Surgical management of MRONJ is increasingly considered a viable method of treatment for all stages of the disease, according to the 2022 guidance. These procedures involve the removal of necrotic jawbone until viable bone is encountered. AAOMS has developed a series of algorithms to assist doctors in streamlining and determining the correct care pathway for individual patients. A departure from the three previous position papers, the 2022 recommendations recognize the value of surgical intervention regardless of MRONJ disease stage.

AAOMS supports continued oncologic treatment for MRONJ patients whether they are receiving antiresorptive therapy alone or in combination with immune modulators or antiangiogenic medications. Authors wrote that quality of life is typically managed by preventing new areas of necrosis, controlling secondary infections, offering pain control and educating patients.

Additionally, the new guidance deemphasizes the role of medications other than antiresorptives in causing the condition. Studies suggest the cause is likely multifactorial, stemming both from drugs prescribed alongside inflammation or infection. A research review failed to prove if a drug holiday (ceasing use of medications for a defined period) is beneficial or harmful to patients, the authors wrote.

"Medication-Related Osteonecrosis of the Jaw – 2022 Update" was developed by three authors of the 2014 AAOMS position paper on MRONJ, along with three member of the Association's Committee on Oral, Head, and Neck Oncologic and Reconstructive Surgery. In addition to Drs. Ruggiero and Dodson, authors include Tara Aghaloo, DDS, MD, PhD, UCLA School of Dentistry; Eric R. Carlson, DMD, MD, EdM, University of Tennessee Graduate School of Medicine; Deepak Kademani, DMD, MD, North Memorial Health and the University of Minnesota; and Brent B. Ward, DDS, MD, University of Michigan Hospital.

At an MRONJ presentation during AAOMS's 104th Annual Meeting, Scientific Sessions and Exhibition in New Orleans in September, Carlson told attendees the update was needed to reflect numerous advancements in MRONJ knowledge over the past eight years.

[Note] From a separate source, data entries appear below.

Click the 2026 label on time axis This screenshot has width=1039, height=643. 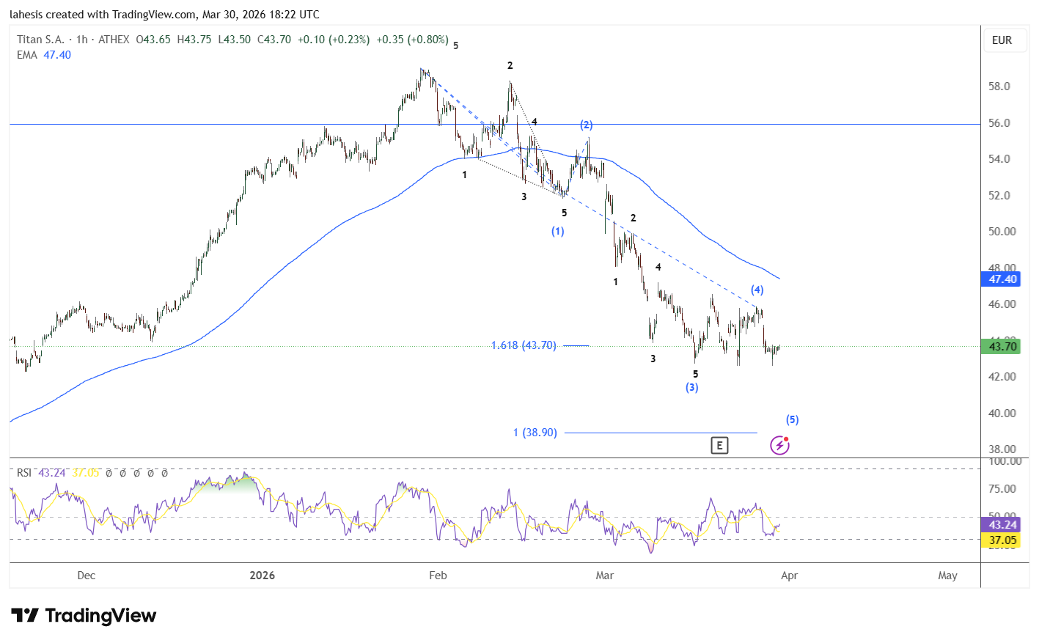[x=262, y=576]
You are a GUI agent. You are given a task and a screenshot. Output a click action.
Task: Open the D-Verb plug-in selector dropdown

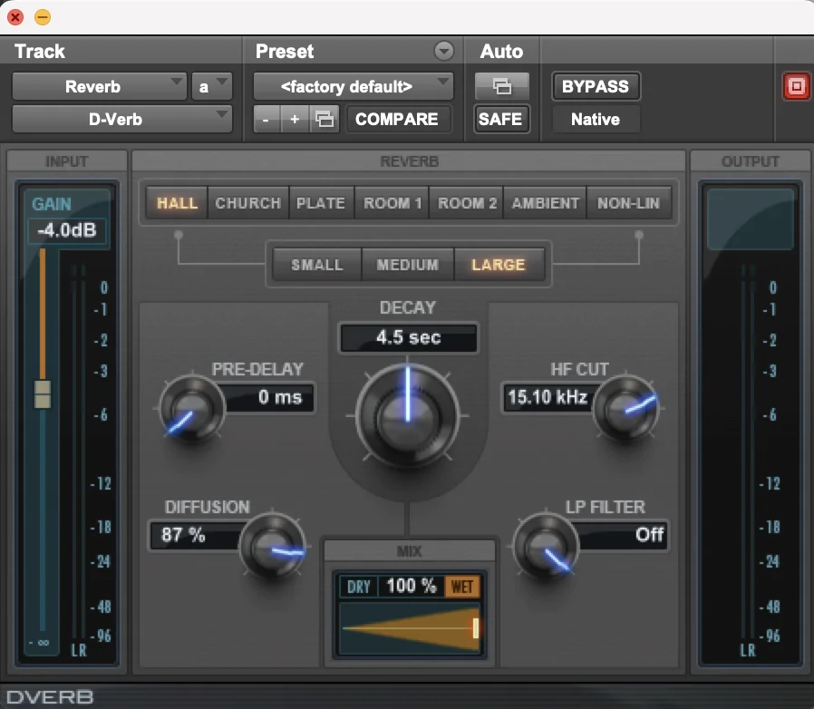122,119
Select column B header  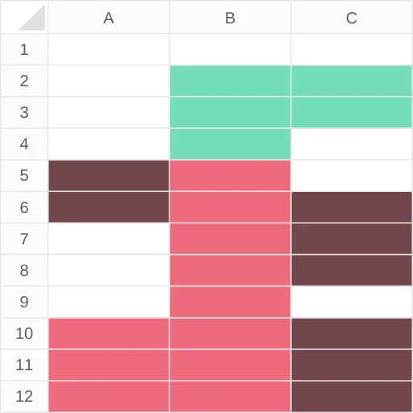230,17
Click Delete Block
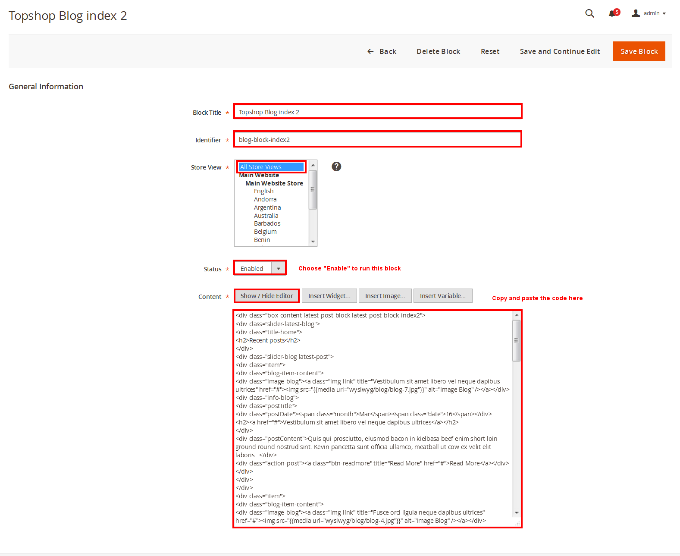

"It became very clear to our national organization that there were many substantial and very interesting changes in terms of our understanding of this disease, particularly with regard to its treatment," he said.

Carlson said the updated definition of an MRONJ case includes three elements:

Current or previous treatment with antiresorptive therapy alone or in combination with immune modulators or antiangiogenic medications.

Exposed bone or bone that can be probed in the maxillofacial region that has persisted for more than eight weeks.

No history of radiation therapy to the jaws or obvious metastatic disease to the jaws.

"MRONJ is preventable, resectable and reconstructable in a very predictable fashion," said Carlson. "The new position paper will help medical and dental professionals in their treatment of patients who require these medications."